本发明属于细胞培养技术领域,具体涉及一种无血清培养冻存脐血NK细胞的方法,具体包括冻存脐血单个核的高质量提取和NK细胞的体外无血清扩增。还涉及一种冻存脐血单个核分离试剂盒,包括含有人血白蛋白、肝素钠和生理盐水的脐血洗涤液,含有羟乙基淀粉和生理盐水的脐血重悬液,含有聚蔗糖的淋巴细胞分离液。本发明可以解决冻存年限较久脐血在提取单个核过程中会产生絮状沉淀、红细胞大量残留、细胞分层不明显等问题以及冻存脐血NK培养中需要引入动物源血清的问题。

Description

一种无血清培养冻存脐血NK细胞的方法及其试剂盒
技术领域
本发明属于细胞培养技术领域,具体涉及一种无血清培养冻存脐血NK细胞的方法及其试剂盒。
背景技术
自然杀伤细胞(natural killer cell,NK细胞),是除T细胞、B细胞之外的第三大类淋巴细胞,不仅与抗肿瘤、抗病毒感染和免疫调解有关,甚至参与超敏反应和自身免疫性疾病的发生。NK细胞大多数具有细胞毒性。它们可产生大量分子(穿孔素、颗粒酶、人体颗粒溶素)的溶解颗粒,这些分子可诱导应激细胞的细胞死亡。NK细胞亦表达多种肿瘤坏死因子(TNF)超家族成员,如FASL和TRAIL,分别与相应的受体FAS或TRAILR结合诱导靶细胞凋亡。此外,NK细胞产生一系列细胞因子(IFN-γ、TNFα、IL-10)、生长因子(GM-CSF)和趋化因子(CCL3、CCL4、CCL5、XCL1)。NK细胞可以通过与树突状细胞、巨噬细胞和T细胞相互作用来形成免疫反应。因此,NK细胞在免疫疗法中发挥着重要作用。

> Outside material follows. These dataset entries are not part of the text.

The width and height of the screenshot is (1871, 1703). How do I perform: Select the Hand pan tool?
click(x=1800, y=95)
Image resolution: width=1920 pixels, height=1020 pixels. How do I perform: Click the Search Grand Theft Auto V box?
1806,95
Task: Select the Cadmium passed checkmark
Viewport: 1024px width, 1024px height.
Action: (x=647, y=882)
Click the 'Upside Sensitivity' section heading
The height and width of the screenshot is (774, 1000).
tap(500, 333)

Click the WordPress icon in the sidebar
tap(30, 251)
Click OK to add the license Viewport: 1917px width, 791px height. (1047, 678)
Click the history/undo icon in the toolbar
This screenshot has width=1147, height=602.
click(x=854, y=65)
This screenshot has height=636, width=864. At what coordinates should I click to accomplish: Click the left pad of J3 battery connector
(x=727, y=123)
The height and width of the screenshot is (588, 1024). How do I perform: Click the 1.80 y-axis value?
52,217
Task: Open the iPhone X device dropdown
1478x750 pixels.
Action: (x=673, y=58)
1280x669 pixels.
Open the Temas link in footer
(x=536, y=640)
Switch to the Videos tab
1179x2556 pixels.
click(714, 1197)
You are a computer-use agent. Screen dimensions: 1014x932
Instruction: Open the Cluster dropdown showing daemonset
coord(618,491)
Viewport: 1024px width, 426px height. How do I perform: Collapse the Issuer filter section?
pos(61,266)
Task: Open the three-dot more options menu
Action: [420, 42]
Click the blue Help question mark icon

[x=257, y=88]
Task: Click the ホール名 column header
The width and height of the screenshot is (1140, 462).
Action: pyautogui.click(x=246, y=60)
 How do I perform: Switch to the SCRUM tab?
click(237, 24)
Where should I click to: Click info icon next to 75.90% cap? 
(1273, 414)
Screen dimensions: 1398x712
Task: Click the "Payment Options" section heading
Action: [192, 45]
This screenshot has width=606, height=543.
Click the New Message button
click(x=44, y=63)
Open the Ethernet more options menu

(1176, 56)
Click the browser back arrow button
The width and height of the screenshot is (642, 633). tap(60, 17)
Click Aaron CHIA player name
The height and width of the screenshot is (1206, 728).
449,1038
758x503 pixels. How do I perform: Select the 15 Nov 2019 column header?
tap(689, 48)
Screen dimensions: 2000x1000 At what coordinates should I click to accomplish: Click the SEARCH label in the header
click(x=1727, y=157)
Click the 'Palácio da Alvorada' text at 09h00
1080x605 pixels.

NK细胞无HLA限制性,有研究表明,HLA半相合细胞具有更强的杀瘤作用。所以,异体NK细胞的培养具有极高的临床价值。相比较于外周血,脐带血取材方便,伤害性小,污染概率低,是最佳的NK细胞制备材料。但脐带血应用范围较广,储存初期应用方向不太确定,所以会先进行冻存处理;根据目前情况来看,冻存脐血复苏后提取单个核细胞存在诸多问题,特别是冻存年限较久后,单个核提取尤为困难;并且因冻存脐血缺少自体血浆,冻存脐血NK细胞的培养往往使用胎牛血清或小牛血清,这就为NK细胞的临床应用埋下隐患。
发明内容
本发明的目的就在于解决冻存脐血提取单个核过程中出现的问题以及优选出合适的血清替代物替代冻存脐血NK培养中引入的动物源血清。
本发明是通过以下技术方案实现的。
一种无血清培养冻存脐血NK细胞的方法,包括以下操作步骤:
(1)采用冻存脐血单个核分离试剂盒从冻存脐带血中提取单个核细胞;
(2)将单个核细胞用NK细胞扩增培养基调整细胞浓度为2×106-4×106/mL后接种于T175细胞培养瓶内,得到细胞悬液;
(3)将上述细胞悬液体积调整至15-30mL,并加入体积分数为10-15%的血清替代物、白细胞介素-2及滋养层细胞,所述血清替代物包括生长因子、粘附因子、荷尔蒙、结合蛋白、维生素、微量矿物元素;
(4)第三天进行换液;
(5)第四天至第七天天进行补液,调整细胞浓度为0.8-1.3×106/mL,并加入体积分数为10-15%的血清替代物、白细胞介素-2;
(6)第八天进行补液,调整细胞浓度为0.8-1.3×106/mL,并加入体积分数为5-10%的血清替代物、白细胞介素-2及滋养层细胞;
(7)第九天至第十三天进行补液,调整细胞浓度为1-1.5×106/mL,并加入体积分数为1-5%的血清替代物、白细胞介素-2;
(8)第十四天至第十八天收取细胞,进行计数,检测。
具体地,采用冻存脐血单个核分离试剂盒从冻存脐带血中提取单个核细胞的具体操作步骤为:
(1)将脐血从液氮中取出后置于37度水浴,解冻脐血;
(2)将脐血放入超净工作台,用50ml注射器将血袋中脐血均分至含脐血洗涤液的两个50ml离心管中,脐血洗涤液补充体积至50ml,离心,吸弃上清,重复上述洗涤步骤一次;
(3)将离心管中细胞沉淀震荡松散,加入脐血重悬液,10ml移液管吹打均匀后转移到新的50ml离心管中;
(4)用脐血重悬液将体积补充至50ml后采用淋巴细胞分离液进行离心处理,吸取白膜层后,再次离心处理,离心结束后,吸弃上清;
(5)用40ml脐血洗涤液重悬细胞,过筛网,取样,计数。
具体地,采用冻存脐血单个核分离试剂盒从冻存脐带血中提取单个核细胞的操作步骤(2)中,离心的转速时间为1200rpm/10min,操作步骤(4)中,第一次离心的转速时间2000rpm/20min,第二次离心的转速时间1800rpm/10min。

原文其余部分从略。